Xeph
Posted : 10/22/2006 7:16:30 PM
ORIGINAL: calliecritturs
Well, gee -- so, if you leave your dog intact you get to CHOOSE what kind of cancer? Whatta thot.
And you are assuming that you will KNOW about the cancer quickly enough to "hack those off" before it metastasizes? Shoot -- I wonder if the medical community knows about that -- does the same hold true for prostate cancer?
Gee, what an intelligent thread..
Don't try and make out my post like that. Maybe people didn't read into it like I thought they would. Studies have shown (and I will get links) that hermangio and osteosarcoma has shown up MORE in neutered males that intact. I'm going to stack the odds in my favor.

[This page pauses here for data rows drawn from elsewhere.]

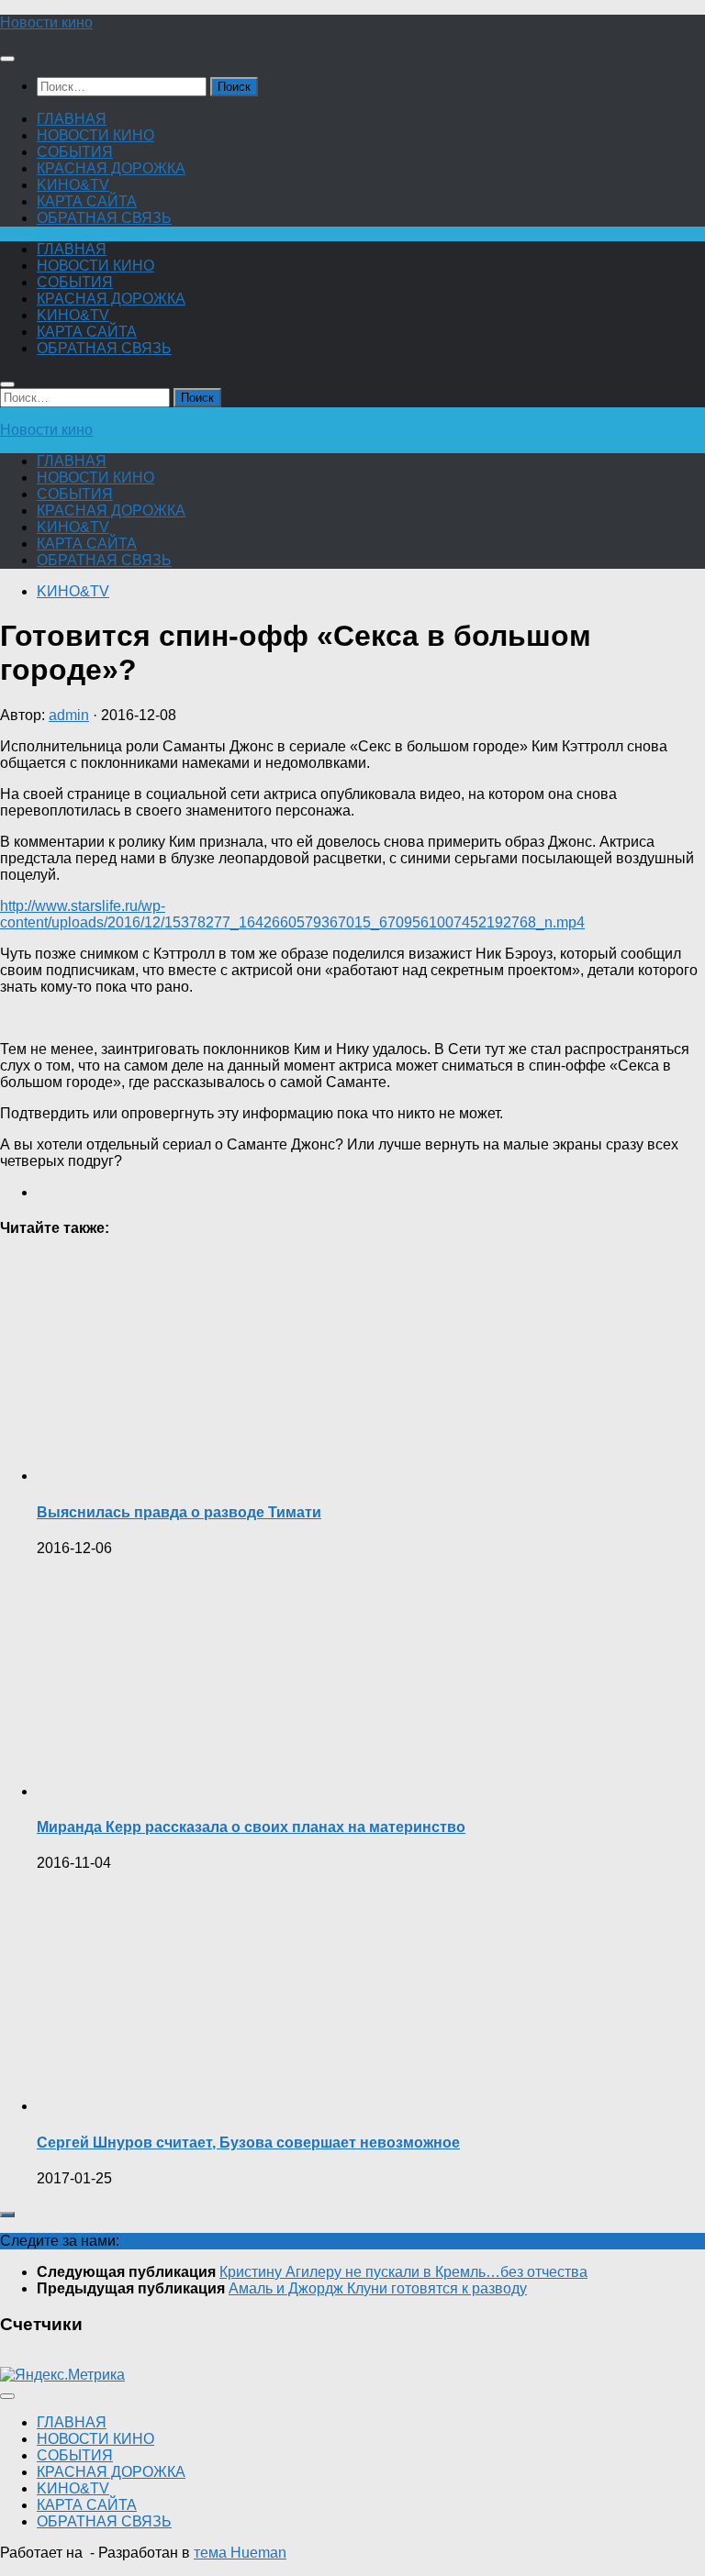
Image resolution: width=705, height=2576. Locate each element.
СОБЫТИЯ (75, 152)
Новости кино (46, 22)
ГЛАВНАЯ (71, 119)
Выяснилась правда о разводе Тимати (179, 1512)
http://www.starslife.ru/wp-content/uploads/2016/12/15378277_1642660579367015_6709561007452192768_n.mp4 (292, 914)
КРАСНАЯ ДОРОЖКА (111, 168)
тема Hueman (240, 2552)
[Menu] (7, 58)
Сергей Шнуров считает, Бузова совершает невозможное (248, 2142)
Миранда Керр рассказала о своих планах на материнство (251, 1827)
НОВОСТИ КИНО (95, 135)
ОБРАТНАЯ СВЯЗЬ (104, 218)
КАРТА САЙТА (87, 201)
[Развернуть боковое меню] (7, 2214)
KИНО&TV (73, 185)
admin (69, 715)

Who knows, maybe my dog will get some sort of cancer anyway, I'd hope he wouldn't, but when there are studies out there saying neutered animals end up with more "bodily" cancers than unaltered, it concerns me.
Poor Ranger went through hell after his neuter, which is another reason I'm not such a fan of neutering anymore either.
I'd also like to add that neither of my boys had/have the "evil" intact male tendencies. Yeah, they lift their legs. So what? Big freaking deal. Keeps em from peeing all over their pasterns. Strauss doesn't fight with other boys, intact or not, save the Labrador (and I don't know what that's about...I just don't let em out together anymore), he isn't a mad humper (sometimes he'll try the Lab...but it's rare), he doesn't roam (Because I don't let him), and if I tell him not to, he doesn't bother bitches in heat.
Ranger lifts his leg, he used to roam because his primary caretaker let him, he doesn't hump anything, he doesn't fight with other intact boys. He was neutered at 9 years of age. No change in personality. I think all that stuff about personality changing and habits being cut down on is bunk.
If a dog is going to lift his leg, he's going to lift his leg. I know dogs that were neutered at 6 months of age that weren't lifting their legs before the neuter...they lifted their legs after. Well, there goes the theory that a dog won't lift his leg if he's altered. I know males that are dog/male aggressive aftered they've been altered. Throw that theory out the window. If you don't train a dog not to wander and you leave it outside by itself, chances are if its not contained in some way...
it's going to wander!! So, those are all things I throw right out the window as reasons to neuter.
The only viable reason I see these days to neuter, is to decrease the chance of cancer of the reprouctive organs and eliminate the chance of a litter should your dog ever escape. I don't think spaying/neutering has anything at all to do wtih pet overpopulation, and I never will. The only thing that will keep animal population in check, is the humans, and that can be done whether you alter your animal or not.